I’m reading a book by Lauren Winner called Mudhouse Sabbath. Winner is a Christian but grew up an Orthodox Jew, and this book talks about how she has incorporated some of her Jewish practices into her new faith. One of the disciplines is mourning. I’ve never lost anyone very close to me before and in all honesty, I’m afraid of death. I know that soon I will face older family members dying, my dog, or unexpected friends. When the time comes, I will not know how to mourn because I never have before. In our culture we’re encouraged to pick back up, move on, be strong. Winner discusses the different periods of mourning that Jews go through the year following a death. Immediately after death and before burial there is a period called aninut. She says, in the words of Rabbi Holub, ” The community is not obliged to visit or comfort or feed the mourners because until the burial the death is still happening so the work of comforting cannot yet begin.” In light of these things… an article posted last week on Townhall by Dennis Prager, raised an Orthodox Jew, is very interesting…
Learning How to Heal
Within hours of the massacre of more than 30 people at Virginia Tech University, the president of the university issued his first statement on the evil that had just engulfed the college campus and concluded with this:
“We’re making plans for a convocation tomorrow at noon in Cassell Coliseum for the university to come together to begin the healing process from this terrible tragedy.”
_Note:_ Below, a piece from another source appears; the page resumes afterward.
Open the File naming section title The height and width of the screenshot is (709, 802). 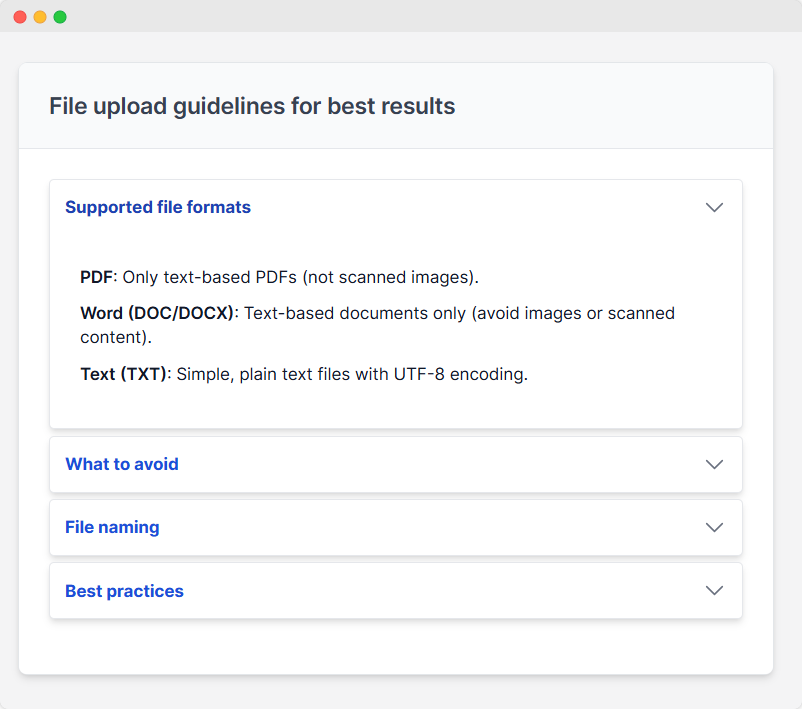coord(112,528)
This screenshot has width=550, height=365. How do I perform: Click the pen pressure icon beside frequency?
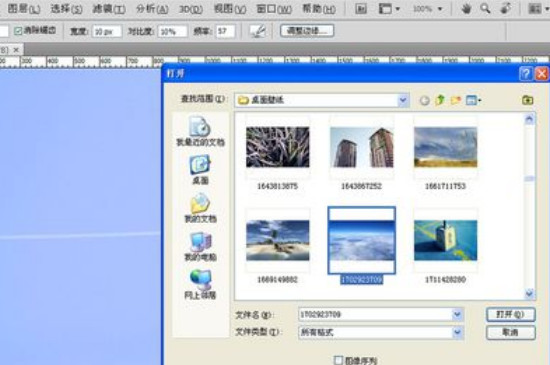[258, 31]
Other university officials also spoke about beginning the healing process and about bringing in counselors to help students heal. I believe that this early healing talk is both foolish and immoral. It is foolish because one does not speak about healing the same day (or week or perhaps even month) that one is traumatized — especially by evil. One must be allowed time for anger and grief. To speak of healing and “closure” before one goes through those other emotions is to speak not of healing but of suppression. Not to allow people time to experience their natural, and noble, instincts to feel rage and grief actually deprives them of the ability to heal in the long run. After all, if there is no rage and grief, what is there to heal from?
Prager goes on to talk about some of the Jewish customs and practices for mourning. What do you think about this in light of the Virginia Tech shootings?